[Start of Materials provided]

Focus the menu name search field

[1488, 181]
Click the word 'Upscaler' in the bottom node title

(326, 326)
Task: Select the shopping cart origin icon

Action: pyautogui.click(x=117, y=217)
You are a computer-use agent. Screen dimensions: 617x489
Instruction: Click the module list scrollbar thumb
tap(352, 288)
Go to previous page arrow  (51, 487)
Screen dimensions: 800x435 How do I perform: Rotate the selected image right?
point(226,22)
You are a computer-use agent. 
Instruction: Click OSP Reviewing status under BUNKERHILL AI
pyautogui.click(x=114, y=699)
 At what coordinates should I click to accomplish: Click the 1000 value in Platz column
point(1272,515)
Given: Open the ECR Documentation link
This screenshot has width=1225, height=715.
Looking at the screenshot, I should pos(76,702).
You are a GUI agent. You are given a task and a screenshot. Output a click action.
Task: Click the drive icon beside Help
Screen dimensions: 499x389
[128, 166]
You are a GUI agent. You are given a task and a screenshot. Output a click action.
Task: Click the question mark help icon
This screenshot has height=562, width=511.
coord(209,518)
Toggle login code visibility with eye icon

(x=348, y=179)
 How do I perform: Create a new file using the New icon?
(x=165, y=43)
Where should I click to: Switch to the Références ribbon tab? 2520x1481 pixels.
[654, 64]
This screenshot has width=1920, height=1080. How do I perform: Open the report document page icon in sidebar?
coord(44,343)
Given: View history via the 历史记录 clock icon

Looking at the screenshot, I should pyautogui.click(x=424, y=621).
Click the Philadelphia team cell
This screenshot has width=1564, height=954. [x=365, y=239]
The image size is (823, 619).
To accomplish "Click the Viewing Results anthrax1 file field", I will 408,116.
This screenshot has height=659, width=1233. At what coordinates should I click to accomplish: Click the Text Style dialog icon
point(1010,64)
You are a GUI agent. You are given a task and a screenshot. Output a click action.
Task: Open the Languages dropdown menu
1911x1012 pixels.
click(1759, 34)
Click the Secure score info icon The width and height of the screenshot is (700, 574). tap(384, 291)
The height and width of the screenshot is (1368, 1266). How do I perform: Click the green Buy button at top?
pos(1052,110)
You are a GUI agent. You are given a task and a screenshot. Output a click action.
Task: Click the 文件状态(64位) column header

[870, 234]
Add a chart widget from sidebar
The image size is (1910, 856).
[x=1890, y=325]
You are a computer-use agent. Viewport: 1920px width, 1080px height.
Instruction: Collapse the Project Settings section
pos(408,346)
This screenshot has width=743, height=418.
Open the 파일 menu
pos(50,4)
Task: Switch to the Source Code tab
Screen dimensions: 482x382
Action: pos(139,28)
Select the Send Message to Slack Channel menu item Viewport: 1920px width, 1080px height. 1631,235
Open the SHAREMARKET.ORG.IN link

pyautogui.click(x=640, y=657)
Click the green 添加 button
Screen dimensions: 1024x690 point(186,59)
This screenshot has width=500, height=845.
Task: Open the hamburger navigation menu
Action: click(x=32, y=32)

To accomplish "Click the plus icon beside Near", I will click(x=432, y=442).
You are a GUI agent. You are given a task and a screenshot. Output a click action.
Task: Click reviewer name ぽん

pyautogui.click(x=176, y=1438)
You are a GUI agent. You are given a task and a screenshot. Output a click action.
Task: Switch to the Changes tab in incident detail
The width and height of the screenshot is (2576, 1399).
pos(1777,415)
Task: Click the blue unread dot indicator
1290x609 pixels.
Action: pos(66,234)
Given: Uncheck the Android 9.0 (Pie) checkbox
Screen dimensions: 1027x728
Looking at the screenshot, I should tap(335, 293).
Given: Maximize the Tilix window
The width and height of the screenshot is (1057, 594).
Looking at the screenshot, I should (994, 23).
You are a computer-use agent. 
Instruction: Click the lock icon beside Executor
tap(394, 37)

[End of Materials provided]

> _Required task_:
Copy out the material again, starting at the line that contains "Open the SHAREMARKET.ORG.IN link" and ending at the line that contains "Looking at the screenshot, I should (994, 23).", both of those lines included.

> _Task output_:
Open the SHAREMARKET.ORG.IN link

pyautogui.click(x=640, y=657)
Click the green 添加 button
Screen dimensions: 1024x690 point(186,59)
This screenshot has width=500, height=845.
Task: Open the hamburger navigation menu
Action: click(x=32, y=32)

To accomplish "Click the plus icon beside Near", I will click(x=432, y=442).
You are a GUI agent. You are given a task and a screenshot. Output a click action.
Task: Click reviewer name ぽん

pyautogui.click(x=176, y=1438)
You are a GUI agent. You are given a task and a screenshot. Output a click action.
Task: Switch to the Changes tab in incident detail
The width and height of the screenshot is (2576, 1399).
pos(1777,415)
Task: Click the blue unread dot indicator
1290x609 pixels.
Action: pos(66,234)
Given: Uncheck the Android 9.0 (Pie) checkbox
Screen dimensions: 1027x728
Looking at the screenshot, I should tap(335, 293).
Given: Maximize the Tilix window
The width and height of the screenshot is (1057, 594).
Looking at the screenshot, I should (994, 23).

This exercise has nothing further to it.